------ Record set ------

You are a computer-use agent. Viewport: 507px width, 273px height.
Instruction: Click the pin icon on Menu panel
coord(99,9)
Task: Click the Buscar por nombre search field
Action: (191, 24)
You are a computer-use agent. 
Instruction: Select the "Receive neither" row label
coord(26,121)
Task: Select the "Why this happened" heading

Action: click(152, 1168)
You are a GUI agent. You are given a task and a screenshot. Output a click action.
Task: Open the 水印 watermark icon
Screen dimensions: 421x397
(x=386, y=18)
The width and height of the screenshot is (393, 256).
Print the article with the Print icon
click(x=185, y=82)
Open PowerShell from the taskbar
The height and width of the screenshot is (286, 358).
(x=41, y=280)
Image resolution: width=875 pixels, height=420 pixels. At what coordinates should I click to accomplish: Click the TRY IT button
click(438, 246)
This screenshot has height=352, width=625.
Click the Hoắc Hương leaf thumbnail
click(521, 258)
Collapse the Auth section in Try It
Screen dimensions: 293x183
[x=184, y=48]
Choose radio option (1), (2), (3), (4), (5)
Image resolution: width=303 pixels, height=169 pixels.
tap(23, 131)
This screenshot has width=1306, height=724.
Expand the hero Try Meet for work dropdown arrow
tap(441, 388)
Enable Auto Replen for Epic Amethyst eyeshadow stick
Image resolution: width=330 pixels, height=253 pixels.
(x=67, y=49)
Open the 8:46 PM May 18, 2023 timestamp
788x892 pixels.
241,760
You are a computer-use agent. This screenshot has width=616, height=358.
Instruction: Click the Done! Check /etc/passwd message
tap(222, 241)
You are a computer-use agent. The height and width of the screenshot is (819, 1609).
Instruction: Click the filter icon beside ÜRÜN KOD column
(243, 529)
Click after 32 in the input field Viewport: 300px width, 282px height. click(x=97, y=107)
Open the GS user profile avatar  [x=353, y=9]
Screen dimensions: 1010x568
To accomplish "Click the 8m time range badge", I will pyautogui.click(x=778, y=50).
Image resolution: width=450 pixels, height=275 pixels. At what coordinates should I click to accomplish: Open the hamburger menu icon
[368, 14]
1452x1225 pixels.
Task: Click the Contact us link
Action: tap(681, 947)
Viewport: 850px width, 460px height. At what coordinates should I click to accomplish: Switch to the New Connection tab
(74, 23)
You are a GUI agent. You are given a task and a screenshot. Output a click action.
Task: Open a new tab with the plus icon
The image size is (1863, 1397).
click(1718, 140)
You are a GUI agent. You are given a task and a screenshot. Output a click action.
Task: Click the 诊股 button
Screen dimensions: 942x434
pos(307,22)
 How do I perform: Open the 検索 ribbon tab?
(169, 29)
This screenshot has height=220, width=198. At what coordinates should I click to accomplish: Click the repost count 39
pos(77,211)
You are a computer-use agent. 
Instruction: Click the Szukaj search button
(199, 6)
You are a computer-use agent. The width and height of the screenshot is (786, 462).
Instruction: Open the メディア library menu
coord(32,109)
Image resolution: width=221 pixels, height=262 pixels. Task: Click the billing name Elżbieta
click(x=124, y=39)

------

Print all of the entries exactly, leaving nothing out.

**Solution for this task:**
You are a computer-use agent. Viewport: 507px width, 273px height.
Instruction: Click the pin icon on Menu panel
coord(99,9)
Task: Click the Buscar por nombre search field
Action: (191, 24)
You are a computer-use agent. 
Instruction: Select the "Receive neither" row label
coord(26,121)
Task: Select the "Why this happened" heading

Action: click(152, 1168)
You are a GUI agent. You are given a task and a screenshot. Output a click action.
Task: Open the 水印 watermark icon
Screen dimensions: 421x397
(x=386, y=18)
The width and height of the screenshot is (393, 256).
Print the article with the Print icon
click(x=185, y=82)
Open PowerShell from the taskbar
The height and width of the screenshot is (286, 358).
(x=41, y=280)
Image resolution: width=875 pixels, height=420 pixels. At what coordinates should I click to accomplish: Click the TRY IT button
click(438, 246)
This screenshot has height=352, width=625.
Click the Hoắc Hương leaf thumbnail
click(521, 258)
Collapse the Auth section in Try It
Screen dimensions: 293x183
[x=184, y=48]
Choose radio option (1), (2), (3), (4), (5)
Image resolution: width=303 pixels, height=169 pixels.
tap(23, 131)
This screenshot has width=1306, height=724.
Expand the hero Try Meet for work dropdown arrow
tap(441, 388)
Enable Auto Replen for Epic Amethyst eyeshadow stick
Image resolution: width=330 pixels, height=253 pixels.
(x=67, y=49)
Open the 8:46 PM May 18, 2023 timestamp
788x892 pixels.
241,760
You are a computer-use agent. This screenshot has width=616, height=358.
Instruction: Click the Done! Check /etc/passwd message
tap(222, 241)
You are a computer-use agent. The height and width of the screenshot is (819, 1609).
Instruction: Click the filter icon beside ÜRÜN KOD column
(243, 529)
Click after 32 in the input field Viewport: 300px width, 282px height. click(x=97, y=107)
Open the GS user profile avatar  [x=353, y=9]
Screen dimensions: 1010x568
To accomplish "Click the 8m time range badge", I will pyautogui.click(x=778, y=50).
Image resolution: width=450 pixels, height=275 pixels. At what coordinates should I click to accomplish: Open the hamburger menu icon
[368, 14]
1452x1225 pixels.
Task: Click the Contact us link
Action: tap(681, 947)
Viewport: 850px width, 460px height. At what coordinates should I click to accomplish: Switch to the New Connection tab
(74, 23)
You are a GUI agent. You are given a task and a screenshot. Output a click action.
Task: Open a new tab with the plus icon
The image size is (1863, 1397).
click(1718, 140)
You are a GUI agent. You are given a task and a screenshot. Output a click action.
Task: Click the 诊股 button
Screen dimensions: 942x434
pos(307,22)
 How do I perform: Open the 検索 ribbon tab?
(169, 29)
This screenshot has height=220, width=198. At what coordinates should I click to accomplish: Click the repost count 39
pos(77,211)
You are a computer-use agent. 
Instruction: Click the Szukaj search button
(199, 6)
You are a computer-use agent. The width and height of the screenshot is (786, 462).
Instruction: Open the メディア library menu
coord(32,109)
Image resolution: width=221 pixels, height=262 pixels. Task: Click the billing name Elżbieta
click(x=124, y=39)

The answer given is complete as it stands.